The automotive industry is increasingly interested in incorporating metalized plastic parts with multiple finishes into vehicles. Utilizing multiple finishes on a single part has the advantage of potentially being less expensive than assembling multiple parts as well as having a consistent, well defined interface between finished areas. Additionally, assembling multiple parts can lead to gaps and noise from “rattle” or vibrations. These defects will not be present if a multi-part assembly can be consolidated into a single part.
The industry has incorporated multiple finishes into plastic parts by various methods. Parts molded from plateable resins can be masked and coated with a resist paint prior to plating. The partially plated part is then masked and coated with a finish paint. This method requires two separate paint processes, which adds to the cost of the product. Additionally, the interface between the plated and resisted areas is subject to “treeing” of the metal during the plating process that can lead to undesirable aesthetics at the metal/resist interface. Furthermore, the geometry of the part must be suitable for masking.
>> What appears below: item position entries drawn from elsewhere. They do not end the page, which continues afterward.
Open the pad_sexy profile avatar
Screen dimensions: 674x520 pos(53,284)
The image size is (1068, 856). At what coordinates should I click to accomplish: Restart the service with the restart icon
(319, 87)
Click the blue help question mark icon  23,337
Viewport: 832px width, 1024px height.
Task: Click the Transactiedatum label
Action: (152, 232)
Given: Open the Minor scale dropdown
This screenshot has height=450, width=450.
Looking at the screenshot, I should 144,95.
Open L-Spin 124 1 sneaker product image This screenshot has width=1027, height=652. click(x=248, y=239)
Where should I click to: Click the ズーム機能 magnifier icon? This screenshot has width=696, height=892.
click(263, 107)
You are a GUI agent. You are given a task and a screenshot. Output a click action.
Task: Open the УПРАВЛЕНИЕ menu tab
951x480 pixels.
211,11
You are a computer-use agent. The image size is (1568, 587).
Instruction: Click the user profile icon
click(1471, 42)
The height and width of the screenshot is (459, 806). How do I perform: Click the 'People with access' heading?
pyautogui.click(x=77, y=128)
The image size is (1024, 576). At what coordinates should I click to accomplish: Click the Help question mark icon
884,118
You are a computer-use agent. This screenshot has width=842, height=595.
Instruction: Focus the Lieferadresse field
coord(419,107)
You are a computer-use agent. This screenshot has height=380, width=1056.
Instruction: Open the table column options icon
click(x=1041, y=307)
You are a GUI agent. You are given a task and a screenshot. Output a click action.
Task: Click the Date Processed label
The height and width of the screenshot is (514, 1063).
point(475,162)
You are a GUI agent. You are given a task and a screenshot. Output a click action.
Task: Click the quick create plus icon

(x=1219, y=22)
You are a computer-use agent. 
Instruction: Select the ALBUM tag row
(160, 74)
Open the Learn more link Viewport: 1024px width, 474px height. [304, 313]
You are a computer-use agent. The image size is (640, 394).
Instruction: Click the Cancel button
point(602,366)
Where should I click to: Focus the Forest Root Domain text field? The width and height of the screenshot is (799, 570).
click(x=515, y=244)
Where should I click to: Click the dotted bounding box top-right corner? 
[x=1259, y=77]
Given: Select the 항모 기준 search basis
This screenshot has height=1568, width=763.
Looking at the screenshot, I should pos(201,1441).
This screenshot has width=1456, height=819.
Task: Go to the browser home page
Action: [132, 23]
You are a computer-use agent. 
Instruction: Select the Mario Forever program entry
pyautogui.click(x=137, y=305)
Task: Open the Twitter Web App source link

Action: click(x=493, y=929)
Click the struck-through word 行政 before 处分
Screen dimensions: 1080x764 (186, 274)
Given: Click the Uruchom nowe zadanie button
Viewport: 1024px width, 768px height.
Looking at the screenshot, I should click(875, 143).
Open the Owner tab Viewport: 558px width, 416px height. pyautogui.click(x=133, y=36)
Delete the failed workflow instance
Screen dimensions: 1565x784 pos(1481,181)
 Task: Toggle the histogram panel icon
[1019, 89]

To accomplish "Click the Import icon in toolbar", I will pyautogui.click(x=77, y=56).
Typically, a step is required at the interface for the mask to sit on in order to provide a clean interface free of overspray.
Alternatively, masked parts may be metalized in a vacuum through a physical vapor deposition (PVD) method depositing a very thin layer of metal on the non-masked areas of the part. The metalized part is then coated with an organic topcoat that is either cured by an ultraviolet (UV) or thermal process. The PVD method requires both a basecoat and a topcoat in addition to the metallization process that adds cost to the part. Additionally, the PVD process has a limited throughput compared with electroplating and sizeable capital costs for the PVD equipment. The geometry limitations outlined above would still apply to the PVD process. It has also been demonstrated that the field performance of the UV cured topcoats is not adequate to meet original equipment manufacturer (OEM) expectations. Premature coating failure of the technology in its current state is not sufficient to meet automotive exterior standards.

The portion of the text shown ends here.